The RADDD Stack
In this article I will describe how to produce an all local data platform using the RADDD data stack (everyone’s talking about it, promise), the stack consists of 4 layers that work together to provide a fast, tunable platform that can scale to production seamlessly.
I will also provide a reference implementation in a follow up article that will first perform some simple SQL transformations of a source dataset before getting down into Python to render a years worth of audio in two days on a laptop.
Stack
Here’s a quick diagram to show how everything ties together
Ray
Ray allows us to scale arbitrary Python computations and provides an extremely simple interface to trivially parallelise those annoying jobs that we cant do in our database management system (DBMS). Crucially Ray will allow scaling of compute heavy tasks beyond the level of your laptop if the need were ever to arise, but at the same time it still runs brilliantly even on a single machine.
Arrow
Arrow is an interchange format that uses a columnar memory structure (more on that later) that allows for zero-copy transfer of data between processes. On a high level, this is achieved by passing a pointer around, rather than the entire data structure. This saves a lot of time spent copying memory needlessly since, critically, these pointers are shared between threads, and so can safely be passed between process boundaries (unlike for eg a Pandas dataframe that would need to be copied in this situation)
DuckDB
DuckDB is a vector database optimized for fast online analytical processing (OLAP) operations. Buzzwords aplenty, let’s unpack that. A vector database is one in which the query engine will read the column as a list (i.e vector) of values that are all sequential in memory, this make it a columnar format, like Arrow. Online transaction processing (OLTP) databases, in contrast, store data in a row-major fashion which assumes the full row will want to be read into memory, this results in many CPU cache misses when performing computations on entire columns.
DuckDB is also compatible with many other database technologies, so not only is it useful for analytics, is also useful as a data engineering tool to facilitate moving data from point a to point b. For instance, you can attach to an SQLite (or Postgres now) DB and write your outputs there, or to a Parquet file, in your local or any FSSpec compatible filesystem.
Finally DuckDB has tight Python integrations, allowing for wizardry where you can select various data frames within scope by name and run arbitrary computations on them, or run Python functions over either the entire vector or value by value.

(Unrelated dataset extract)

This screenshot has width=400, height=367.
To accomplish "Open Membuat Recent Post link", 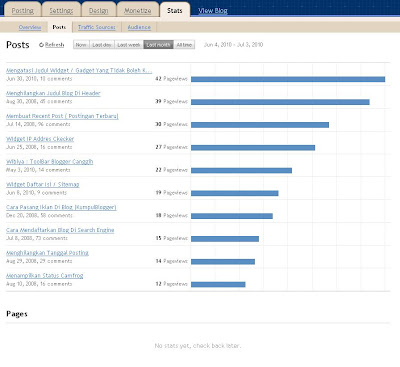I will [x=62, y=116].
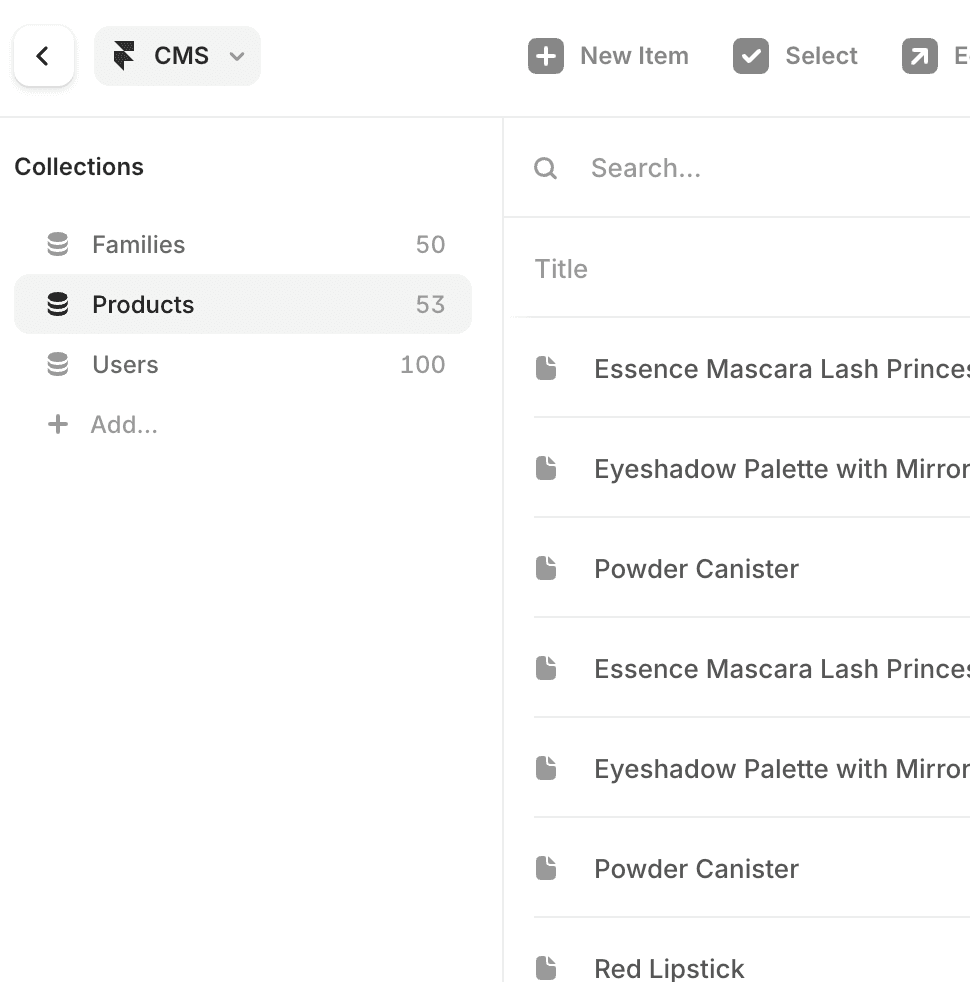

Unfortunately this functionality is currently limited to a single thread and does not like to be involved with the multiprocess
library and there is some time until there is a DuckDB solution. In the meantime we could use Ray to run operation in parallel. Since both DuckDB and Ray are tightly integrated with Arrow, this whole pipeline should incur no or minimal serialization overhead
DBT
DBT is utilised to build pipelines, this can take the form of either Python or SQL models. DBT integrates extremely well with DuckDB and the adapter is extremely configurable allowing you to setup DuckDB exactly how you need it to get data where it needs to be. DBT is essentially a collection of template SQL queries and Python functions that define a computation graph.
The DuckDB adapter is one of few that allow for Python models, but since DuckDB is just running locally on your system it’s easy to just use your local environment to perform this work. The adapter delivers the data as a DuckDBPyRelation object, which can easily be used in downstream Python computation in that will be demonstrated in the implementation.
Dagster
Beyond a certain scale some of these transforms will overflow the bounds of your memory, DuckDB is getting better at handling that but it’s still a big performance hit to try to process the entire database in a single query. So, it will be necessary to break some of these tasks up into more manageable chunks or partitions. This creates the problem of managing the partitions that have been created and ensuring all dependent data is in the right place. For this we turn to Dagster, which we is used to as the orchestrator in the RADDD stack.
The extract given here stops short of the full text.